■ **Your goal**:
Reproduce the data below line for line, with no changes.

■ **Material provided**:
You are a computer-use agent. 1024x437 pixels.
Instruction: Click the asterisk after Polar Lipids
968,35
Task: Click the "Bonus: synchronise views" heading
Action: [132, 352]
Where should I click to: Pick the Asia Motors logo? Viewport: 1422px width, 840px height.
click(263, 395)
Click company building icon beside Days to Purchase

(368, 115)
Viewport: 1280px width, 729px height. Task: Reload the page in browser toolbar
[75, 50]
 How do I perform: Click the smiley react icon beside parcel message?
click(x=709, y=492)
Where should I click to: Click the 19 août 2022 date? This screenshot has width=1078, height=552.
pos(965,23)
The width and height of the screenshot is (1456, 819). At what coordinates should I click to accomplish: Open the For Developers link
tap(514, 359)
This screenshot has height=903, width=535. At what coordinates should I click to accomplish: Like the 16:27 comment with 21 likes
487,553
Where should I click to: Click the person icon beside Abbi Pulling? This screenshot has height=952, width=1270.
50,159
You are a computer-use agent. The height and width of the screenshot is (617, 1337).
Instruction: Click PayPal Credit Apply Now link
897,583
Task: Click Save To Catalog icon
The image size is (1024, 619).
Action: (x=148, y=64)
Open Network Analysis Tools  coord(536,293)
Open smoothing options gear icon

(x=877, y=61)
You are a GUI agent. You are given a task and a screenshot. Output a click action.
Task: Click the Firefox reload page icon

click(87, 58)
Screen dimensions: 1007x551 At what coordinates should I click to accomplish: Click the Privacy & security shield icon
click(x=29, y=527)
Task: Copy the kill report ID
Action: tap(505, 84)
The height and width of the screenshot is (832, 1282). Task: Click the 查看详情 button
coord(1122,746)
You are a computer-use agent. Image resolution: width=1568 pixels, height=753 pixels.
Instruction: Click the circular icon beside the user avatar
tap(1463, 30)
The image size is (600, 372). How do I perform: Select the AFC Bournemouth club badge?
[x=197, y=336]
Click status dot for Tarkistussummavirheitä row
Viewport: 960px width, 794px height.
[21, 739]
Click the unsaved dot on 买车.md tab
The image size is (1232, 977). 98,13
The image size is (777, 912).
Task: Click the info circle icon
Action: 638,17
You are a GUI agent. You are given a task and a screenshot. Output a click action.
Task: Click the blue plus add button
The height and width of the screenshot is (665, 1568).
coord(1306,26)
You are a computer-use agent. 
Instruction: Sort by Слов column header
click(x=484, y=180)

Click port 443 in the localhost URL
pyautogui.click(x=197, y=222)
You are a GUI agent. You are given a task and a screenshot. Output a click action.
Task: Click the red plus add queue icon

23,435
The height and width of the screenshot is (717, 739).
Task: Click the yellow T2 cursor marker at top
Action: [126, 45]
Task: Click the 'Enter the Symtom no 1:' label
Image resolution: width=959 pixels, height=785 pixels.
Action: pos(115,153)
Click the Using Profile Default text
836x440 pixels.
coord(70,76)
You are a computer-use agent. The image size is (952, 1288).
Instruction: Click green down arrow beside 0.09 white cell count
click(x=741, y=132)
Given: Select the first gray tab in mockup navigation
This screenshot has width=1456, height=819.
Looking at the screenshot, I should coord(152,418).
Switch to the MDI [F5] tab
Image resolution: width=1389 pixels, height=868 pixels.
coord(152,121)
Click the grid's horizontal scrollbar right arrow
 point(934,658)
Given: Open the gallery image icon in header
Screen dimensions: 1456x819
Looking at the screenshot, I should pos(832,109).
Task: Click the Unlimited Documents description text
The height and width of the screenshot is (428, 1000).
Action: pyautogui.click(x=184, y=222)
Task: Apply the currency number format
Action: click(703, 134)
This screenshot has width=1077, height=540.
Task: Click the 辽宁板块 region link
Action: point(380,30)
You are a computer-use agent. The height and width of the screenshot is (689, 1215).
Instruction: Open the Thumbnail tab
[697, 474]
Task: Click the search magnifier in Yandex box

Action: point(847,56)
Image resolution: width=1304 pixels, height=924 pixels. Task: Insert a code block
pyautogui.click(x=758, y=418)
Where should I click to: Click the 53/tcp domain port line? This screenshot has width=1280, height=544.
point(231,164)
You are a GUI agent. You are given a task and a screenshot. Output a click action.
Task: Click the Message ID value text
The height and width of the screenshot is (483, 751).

■ **Reply**:
You are a computer-use agent. 1024x437 pixels.
Instruction: Click the asterisk after Polar Lipids
968,35
Task: Click the "Bonus: synchronise views" heading
Action: [132, 352]
Where should I click to: Pick the Asia Motors logo? Viewport: 1422px width, 840px height.
click(263, 395)
Click company building icon beside Days to Purchase

(368, 115)
Viewport: 1280px width, 729px height. Task: Reload the page in browser toolbar
[75, 50]
 How do I perform: Click the smiley react icon beside parcel message?
click(x=709, y=492)
Where should I click to: Click the 19 août 2022 date? This screenshot has width=1078, height=552.
pos(965,23)
The width and height of the screenshot is (1456, 819). At what coordinates should I click to accomplish: Open the For Developers link
tap(514, 359)
This screenshot has height=903, width=535. At what coordinates should I click to accomplish: Like the 16:27 comment with 21 likes
487,553
Where should I click to: Click the person icon beside Abbi Pulling? This screenshot has height=952, width=1270.
50,159
You are a computer-use agent. The height and width of the screenshot is (617, 1337).
Instruction: Click PayPal Credit Apply Now link
897,583
Task: Click Save To Catalog icon
The image size is (1024, 619).
Action: (x=148, y=64)
Open Network Analysis Tools  coord(536,293)
Open smoothing options gear icon

(x=877, y=61)
You are a GUI agent. You are given a task and a screenshot. Output a click action.
Task: Click the Firefox reload page icon

click(87, 58)
Screen dimensions: 1007x551 At what coordinates should I click to accomplish: Click the Privacy & security shield icon
click(x=29, y=527)
Task: Copy the kill report ID
Action: tap(505, 84)
The height and width of the screenshot is (832, 1282). Task: Click the 查看详情 button
coord(1122,746)
You are a computer-use agent. Image resolution: width=1568 pixels, height=753 pixels.
Instruction: Click the circular icon beside the user avatar
tap(1463, 30)
The image size is (600, 372). How do I perform: Select the AFC Bournemouth club badge?
[x=197, y=336]
Click status dot for Tarkistussummavirheitä row
Viewport: 960px width, 794px height.
[21, 739]
Click the unsaved dot on 买车.md tab
The image size is (1232, 977). 98,13
The image size is (777, 912).
Task: Click the info circle icon
Action: 638,17
You are a GUI agent. You are given a task and a screenshot. Output a click action.
Task: Click the blue plus add button
The height and width of the screenshot is (665, 1568).
coord(1306,26)
You are a computer-use agent. 
Instruction: Sort by Слов column header
click(x=484, y=180)

Click port 443 in the localhost URL
pyautogui.click(x=197, y=222)
You are a GUI agent. You are given a task and a screenshot. Output a click action.
Task: Click the red plus add queue icon

23,435
The height and width of the screenshot is (717, 739).
Task: Click the yellow T2 cursor marker at top
Action: [126, 45]
Task: Click the 'Enter the Symtom no 1:' label
Image resolution: width=959 pixels, height=785 pixels.
Action: pos(115,153)
Click the Using Profile Default text
836x440 pixels.
coord(70,76)
You are a computer-use agent. The image size is (952, 1288).
Instruction: Click green down arrow beside 0.09 white cell count
click(x=741, y=132)
Given: Select the first gray tab in mockup navigation
This screenshot has width=1456, height=819.
Looking at the screenshot, I should coord(152,418).
Switch to the MDI [F5] tab
Image resolution: width=1389 pixels, height=868 pixels.
coord(152,121)
Click the grid's horizontal scrollbar right arrow
 point(934,658)
Given: Open the gallery image icon in header
Screen dimensions: 1456x819
Looking at the screenshot, I should pos(832,109).
Task: Click the Unlimited Documents description text
The height and width of the screenshot is (428, 1000).
Action: pyautogui.click(x=184, y=222)
Task: Apply the currency number format
Action: click(703, 134)
This screenshot has width=1077, height=540.
Task: Click the 辽宁板块 region link
Action: point(380,30)
You are a computer-use agent. The height and width of the screenshot is (689, 1215).
Instruction: Open the Thumbnail tab
[697, 474]
Task: Click the search magnifier in Yandex box

Action: point(847,56)
Image resolution: width=1304 pixels, height=924 pixels. Task: Insert a code block
pyautogui.click(x=758, y=418)
Where should I click to: Click the 53/tcp domain port line? This screenshot has width=1280, height=544.
point(231,164)
You are a GUI agent. You are given a task and a screenshot. Output a click action.
Task: Click the Message ID value text
The height and width of the screenshot is (483, 751).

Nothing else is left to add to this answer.